Directive: Could you copy each of the entries below word for word, leaving out the pictures?

Input records:
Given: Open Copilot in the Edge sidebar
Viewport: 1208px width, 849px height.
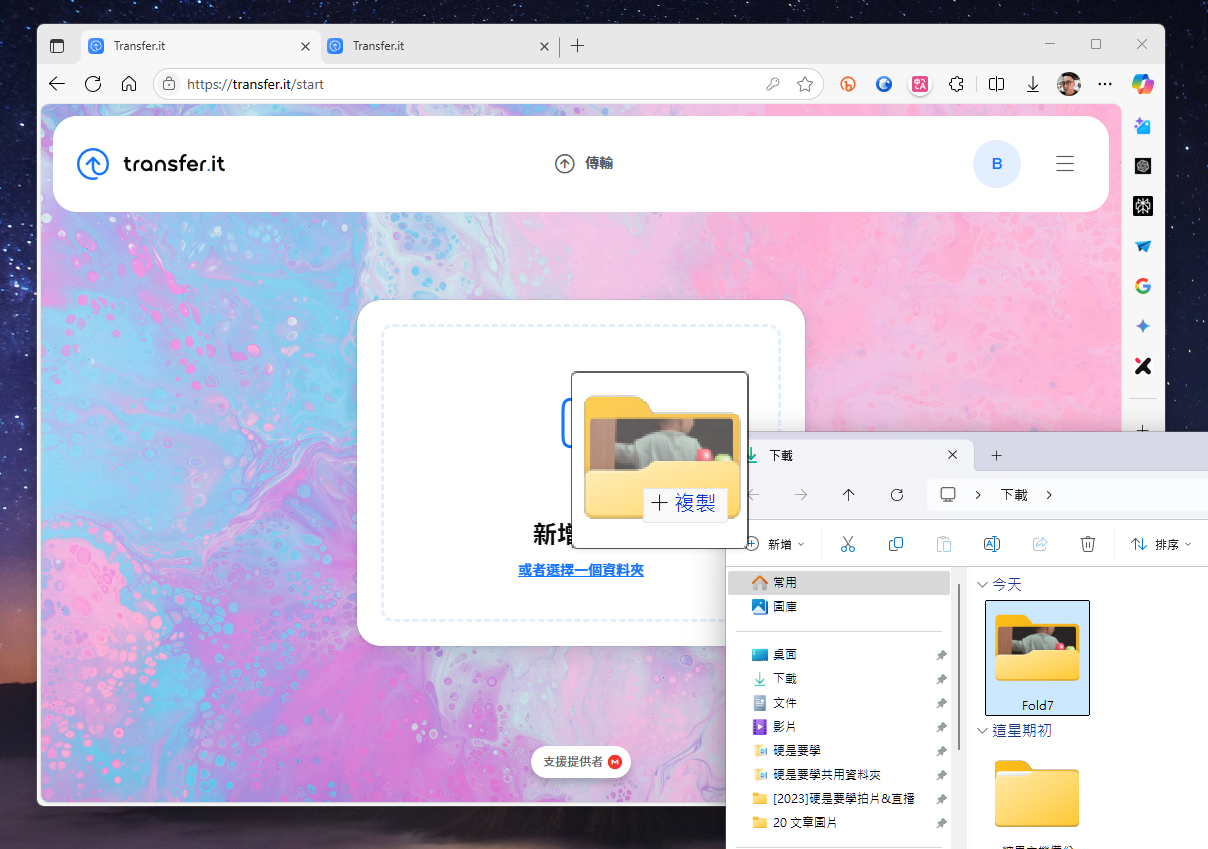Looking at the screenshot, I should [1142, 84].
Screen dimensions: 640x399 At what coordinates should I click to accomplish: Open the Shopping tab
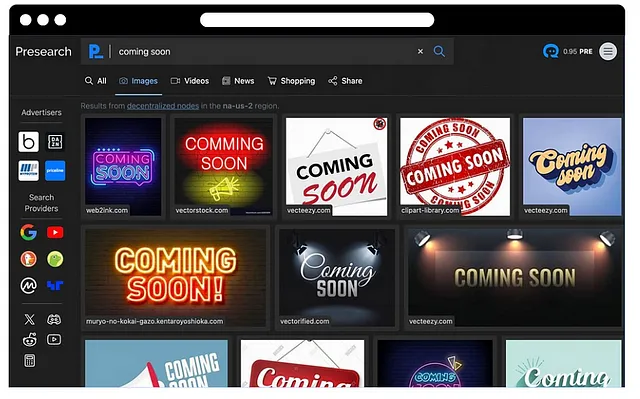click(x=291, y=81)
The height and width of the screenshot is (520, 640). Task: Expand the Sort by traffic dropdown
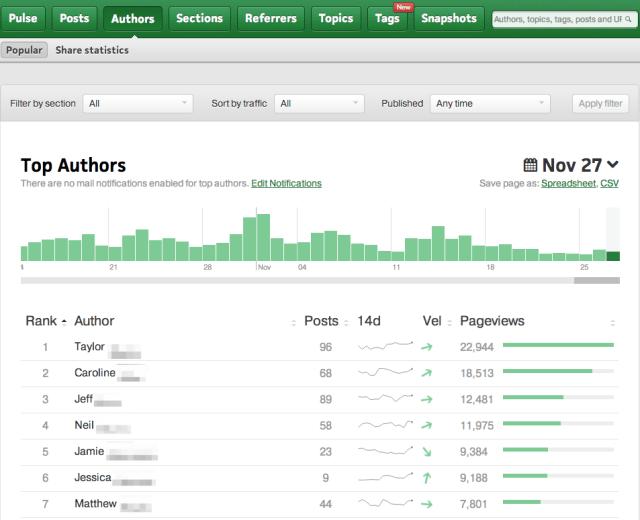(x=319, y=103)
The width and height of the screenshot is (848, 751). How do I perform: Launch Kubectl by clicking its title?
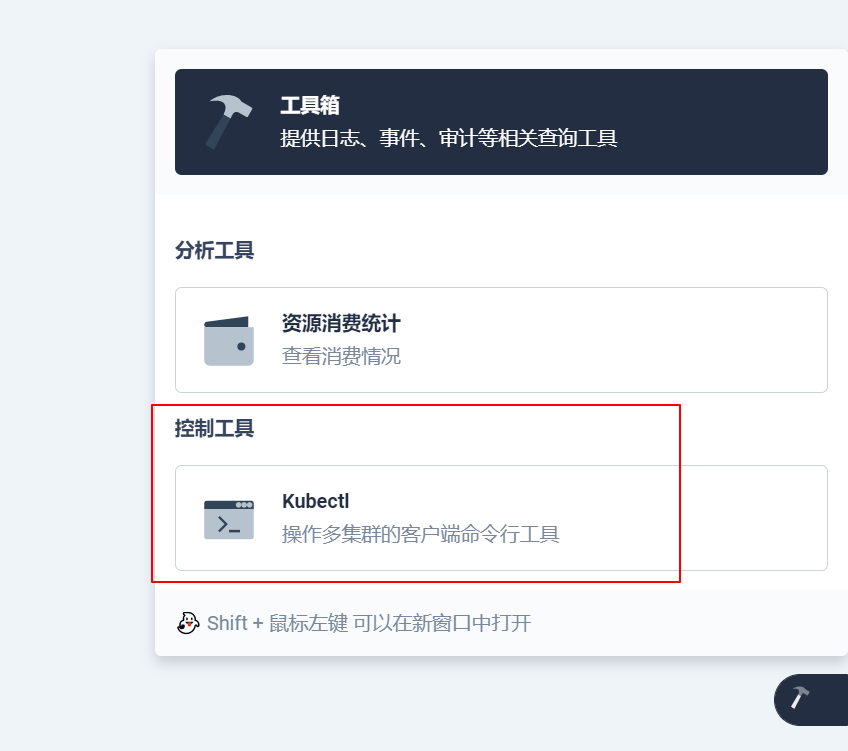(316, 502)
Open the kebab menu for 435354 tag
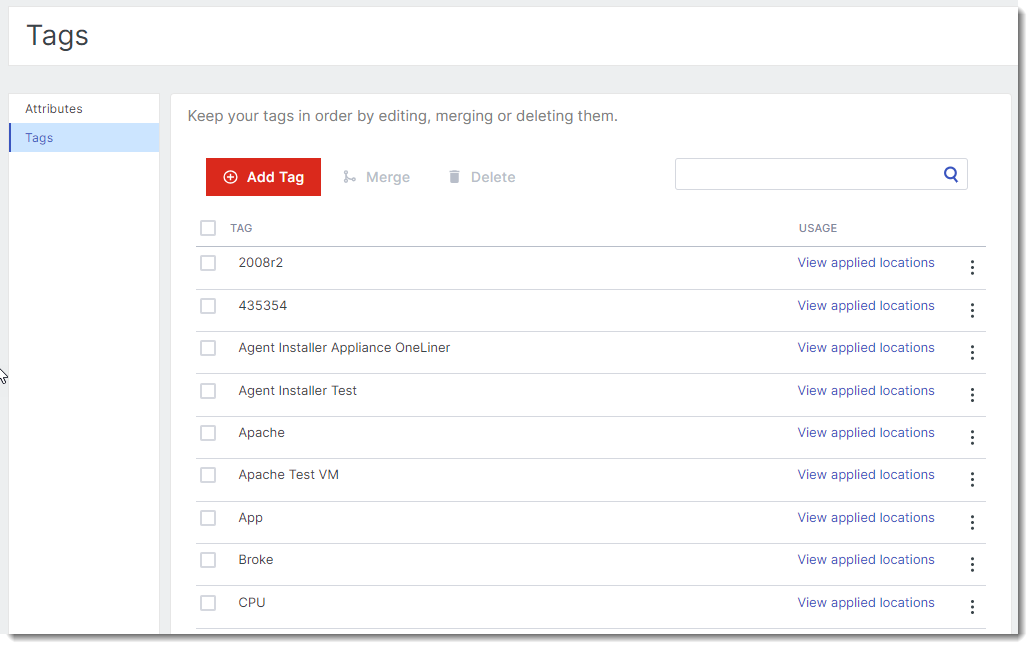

Result of this exercise:
Given: Open Copilot in the Edge sidebar
Viewport: 1208px width, 849px height.
Looking at the screenshot, I should [1142, 84].
Screen dimensions: 640x399 At what coordinates should I click to accomplish: Open the Shopping tab
click(x=291, y=81)
The height and width of the screenshot is (520, 640). Task: Expand the Sort by traffic dropdown
(x=319, y=103)
The width and height of the screenshot is (848, 751). How do I perform: Launch Kubectl by clicking its title?
(316, 502)
Open the kebab menu for 435354 tag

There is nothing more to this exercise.